**TASK DETAILS**
Transcribe the records below exactly, from their first line through the line containing "Archives (793, 270)". Omit every line after it.

**SOURCE DATA**

——————

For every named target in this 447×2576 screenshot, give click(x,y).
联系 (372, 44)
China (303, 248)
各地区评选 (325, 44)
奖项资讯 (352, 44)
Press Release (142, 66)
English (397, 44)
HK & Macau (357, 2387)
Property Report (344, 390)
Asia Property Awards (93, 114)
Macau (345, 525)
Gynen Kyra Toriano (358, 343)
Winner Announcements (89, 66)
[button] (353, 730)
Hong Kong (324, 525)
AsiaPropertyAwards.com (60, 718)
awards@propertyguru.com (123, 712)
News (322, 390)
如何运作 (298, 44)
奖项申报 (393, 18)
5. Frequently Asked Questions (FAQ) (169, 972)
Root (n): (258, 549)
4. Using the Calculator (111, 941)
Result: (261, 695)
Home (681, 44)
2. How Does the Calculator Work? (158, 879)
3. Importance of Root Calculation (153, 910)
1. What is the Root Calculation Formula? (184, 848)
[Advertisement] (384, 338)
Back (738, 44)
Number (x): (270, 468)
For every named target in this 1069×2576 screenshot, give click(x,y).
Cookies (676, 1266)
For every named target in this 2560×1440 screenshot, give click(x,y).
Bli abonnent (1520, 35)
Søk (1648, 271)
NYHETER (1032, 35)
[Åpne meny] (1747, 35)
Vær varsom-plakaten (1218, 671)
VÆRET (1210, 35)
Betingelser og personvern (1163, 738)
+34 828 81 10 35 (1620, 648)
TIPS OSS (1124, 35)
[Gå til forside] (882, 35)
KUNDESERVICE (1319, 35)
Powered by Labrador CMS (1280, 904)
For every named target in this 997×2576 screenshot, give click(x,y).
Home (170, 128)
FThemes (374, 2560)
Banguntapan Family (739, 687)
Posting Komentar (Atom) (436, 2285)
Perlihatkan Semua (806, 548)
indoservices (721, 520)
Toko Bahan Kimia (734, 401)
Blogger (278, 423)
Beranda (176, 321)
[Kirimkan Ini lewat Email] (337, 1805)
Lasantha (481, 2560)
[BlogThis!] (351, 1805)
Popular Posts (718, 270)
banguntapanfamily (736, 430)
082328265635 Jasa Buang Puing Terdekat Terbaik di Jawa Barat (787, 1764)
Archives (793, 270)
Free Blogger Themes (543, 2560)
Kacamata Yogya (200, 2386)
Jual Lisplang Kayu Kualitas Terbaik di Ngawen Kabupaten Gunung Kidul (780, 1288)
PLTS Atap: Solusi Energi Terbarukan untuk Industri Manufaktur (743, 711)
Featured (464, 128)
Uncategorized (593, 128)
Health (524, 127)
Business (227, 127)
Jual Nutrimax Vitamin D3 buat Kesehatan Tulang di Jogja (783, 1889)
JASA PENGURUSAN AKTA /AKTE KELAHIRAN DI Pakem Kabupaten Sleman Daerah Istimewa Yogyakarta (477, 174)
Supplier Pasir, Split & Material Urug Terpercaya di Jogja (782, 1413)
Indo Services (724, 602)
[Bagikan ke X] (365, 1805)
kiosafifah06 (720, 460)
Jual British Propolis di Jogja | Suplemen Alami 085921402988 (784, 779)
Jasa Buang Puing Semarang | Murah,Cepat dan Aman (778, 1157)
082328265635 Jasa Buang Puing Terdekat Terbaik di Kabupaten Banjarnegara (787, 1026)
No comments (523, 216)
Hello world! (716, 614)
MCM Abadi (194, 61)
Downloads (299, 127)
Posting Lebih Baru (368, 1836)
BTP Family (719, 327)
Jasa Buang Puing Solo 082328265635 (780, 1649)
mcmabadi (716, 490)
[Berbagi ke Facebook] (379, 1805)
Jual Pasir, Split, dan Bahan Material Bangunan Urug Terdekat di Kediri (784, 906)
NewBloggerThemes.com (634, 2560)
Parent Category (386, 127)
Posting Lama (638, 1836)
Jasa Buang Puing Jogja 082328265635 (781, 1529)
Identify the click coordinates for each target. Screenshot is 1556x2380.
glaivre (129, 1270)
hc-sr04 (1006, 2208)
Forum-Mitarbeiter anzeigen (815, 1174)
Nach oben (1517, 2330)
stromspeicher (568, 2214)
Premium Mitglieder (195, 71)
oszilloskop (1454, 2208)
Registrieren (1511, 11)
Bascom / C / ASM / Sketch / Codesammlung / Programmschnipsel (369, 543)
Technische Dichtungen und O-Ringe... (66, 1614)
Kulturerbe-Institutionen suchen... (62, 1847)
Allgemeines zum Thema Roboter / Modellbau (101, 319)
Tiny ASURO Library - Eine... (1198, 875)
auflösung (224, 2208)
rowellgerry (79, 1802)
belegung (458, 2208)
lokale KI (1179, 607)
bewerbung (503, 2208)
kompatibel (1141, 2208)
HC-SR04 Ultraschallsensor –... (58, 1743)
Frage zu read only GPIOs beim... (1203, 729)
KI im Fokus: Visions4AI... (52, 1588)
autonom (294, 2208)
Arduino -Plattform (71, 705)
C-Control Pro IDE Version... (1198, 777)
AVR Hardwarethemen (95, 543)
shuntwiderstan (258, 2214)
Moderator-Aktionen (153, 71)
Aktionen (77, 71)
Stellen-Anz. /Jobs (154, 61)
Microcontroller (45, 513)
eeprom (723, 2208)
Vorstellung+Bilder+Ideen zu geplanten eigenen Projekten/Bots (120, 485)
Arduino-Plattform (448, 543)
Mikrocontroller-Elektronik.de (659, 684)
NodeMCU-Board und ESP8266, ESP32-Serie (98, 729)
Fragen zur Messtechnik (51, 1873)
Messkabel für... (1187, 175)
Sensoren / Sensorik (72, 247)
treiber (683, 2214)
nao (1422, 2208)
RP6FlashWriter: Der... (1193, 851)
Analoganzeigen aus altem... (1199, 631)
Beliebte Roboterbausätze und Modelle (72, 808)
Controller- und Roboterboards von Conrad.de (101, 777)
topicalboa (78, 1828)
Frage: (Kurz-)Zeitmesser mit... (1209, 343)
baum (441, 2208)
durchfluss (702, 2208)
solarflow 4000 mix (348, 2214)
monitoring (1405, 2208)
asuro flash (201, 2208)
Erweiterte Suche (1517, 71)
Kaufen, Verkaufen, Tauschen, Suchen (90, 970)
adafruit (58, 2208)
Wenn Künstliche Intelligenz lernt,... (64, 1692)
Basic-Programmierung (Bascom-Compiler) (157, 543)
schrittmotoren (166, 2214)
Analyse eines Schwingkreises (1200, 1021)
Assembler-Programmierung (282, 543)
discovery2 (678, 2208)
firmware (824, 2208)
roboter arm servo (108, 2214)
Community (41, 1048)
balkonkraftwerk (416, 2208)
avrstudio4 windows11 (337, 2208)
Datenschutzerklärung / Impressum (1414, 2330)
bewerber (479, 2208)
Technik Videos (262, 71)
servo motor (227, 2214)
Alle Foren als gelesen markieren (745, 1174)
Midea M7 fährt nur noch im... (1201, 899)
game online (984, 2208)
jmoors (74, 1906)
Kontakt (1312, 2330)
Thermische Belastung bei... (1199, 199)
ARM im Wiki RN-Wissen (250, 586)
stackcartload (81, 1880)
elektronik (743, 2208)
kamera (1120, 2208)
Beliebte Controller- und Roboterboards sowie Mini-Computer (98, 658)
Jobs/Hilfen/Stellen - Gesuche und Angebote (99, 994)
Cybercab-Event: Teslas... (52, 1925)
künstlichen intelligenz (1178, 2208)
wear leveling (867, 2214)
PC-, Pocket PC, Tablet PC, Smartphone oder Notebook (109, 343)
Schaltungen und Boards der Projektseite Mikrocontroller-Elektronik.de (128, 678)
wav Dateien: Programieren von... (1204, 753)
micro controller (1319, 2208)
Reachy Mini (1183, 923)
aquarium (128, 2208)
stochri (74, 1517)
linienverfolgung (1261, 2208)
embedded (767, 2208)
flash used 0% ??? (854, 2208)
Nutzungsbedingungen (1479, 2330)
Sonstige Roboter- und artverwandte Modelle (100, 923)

——————

**ANSWER FOR THE TASK**
For every named target in this 447×2576 screenshot, give click(x,y).
联系 (372, 44)
China (303, 248)
各地区评选 (325, 44)
奖项资讯 (352, 44)
Press Release (142, 66)
English (397, 44)
HK & Macau (357, 2387)
Property Report (344, 390)
Asia Property Awards (93, 114)
Macau (345, 525)
Gynen Kyra Toriano (358, 343)
Winner Announcements (89, 66)
[button] (353, 730)
Hong Kong (324, 525)
AsiaPropertyAwards.com (60, 718)
awards@propertyguru.com (123, 712)
News (322, 390)
如何运作 (298, 44)
奖项申报 (393, 18)
5. Frequently Asked Questions (FAQ) (169, 972)
Root (n): (258, 549)
4. Using the Calculator (111, 941)
Result: (261, 695)
Home (681, 44)
2. How Does the Calculator Work? (158, 879)
3. Importance of Root Calculation (153, 910)
1. What is the Root Calculation Formula? (184, 848)
[Advertisement] (384, 338)
Back (738, 44)
Number (x): (270, 468)
For every named target in this 1069×2576 screenshot, give click(x,y).
Cookies (676, 1266)
For every named target in this 2560×1440 screenshot, give click(x,y).
Bli abonnent (1520, 35)
Søk (1648, 271)
NYHETER (1032, 35)
[Åpne meny] (1747, 35)
Vær varsom-plakaten (1218, 671)
VÆRET (1210, 35)
Betingelser og personvern (1163, 738)
+34 828 81 10 35 (1620, 648)
TIPS OSS (1124, 35)
[Gå til forside] (882, 35)
KUNDESERVICE (1319, 35)
Powered by Labrador CMS (1280, 904)
For every named target in this 997×2576 screenshot, give click(x,y).
Home (170, 128)
FThemes (374, 2560)
Banguntapan Family (739, 687)
Posting Komentar (Atom) (436, 2285)
Perlihatkan Semua (806, 548)
indoservices (721, 520)
Toko Bahan Kimia (734, 401)
Blogger (278, 423)
Beranda (176, 321)
[Kirimkan Ini lewat Email] (337, 1805)
Lasantha (481, 2560)
[BlogThis!] (351, 1805)
Popular Posts (718, 270)
banguntapanfamily (736, 430)
082328265635 Jasa Buang Puing Terdekat Terbaik di Jawa Barat (787, 1764)
Archives (793, 270)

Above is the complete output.